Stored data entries
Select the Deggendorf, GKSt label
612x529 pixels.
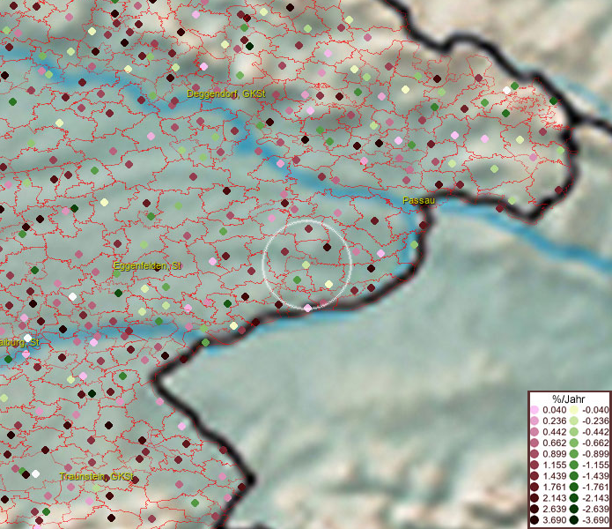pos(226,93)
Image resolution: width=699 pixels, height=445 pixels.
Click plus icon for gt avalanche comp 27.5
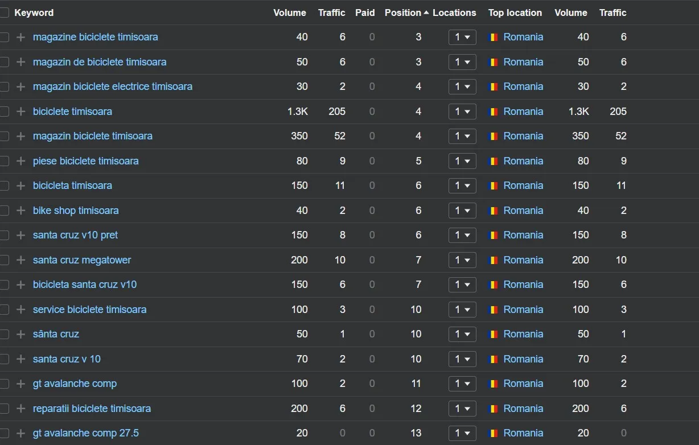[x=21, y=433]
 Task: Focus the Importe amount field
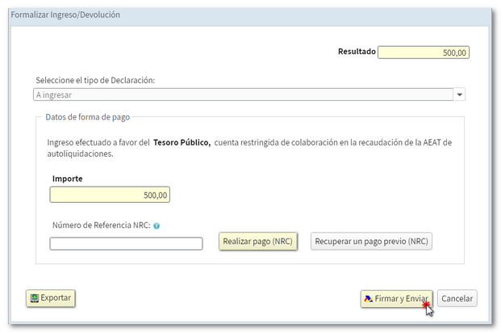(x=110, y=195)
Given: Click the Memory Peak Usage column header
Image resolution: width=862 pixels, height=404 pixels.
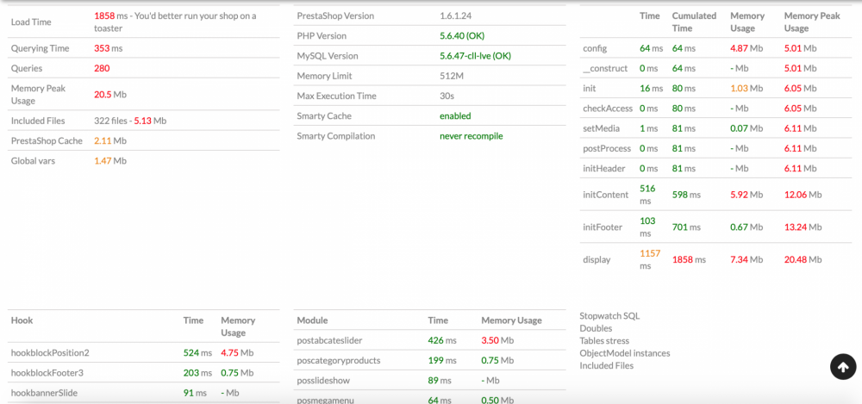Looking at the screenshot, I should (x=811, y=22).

**Task goal:** The answer must be an exact copy of the lines from the one with "Image resolution: width=699" through the final line above, both ends included, and nothing else; pictures stay out.

**Answer space:**
Image resolution: width=699 pixels, height=445 pixels.
Click plus icon for gt avalanche comp 27.5
[x=21, y=433]
 Task: Focus the Importe amount field
(x=110, y=195)
Given: Click the Memory Peak Usage column header
Image resolution: width=862 pixels, height=404 pixels.
Looking at the screenshot, I should (x=811, y=22).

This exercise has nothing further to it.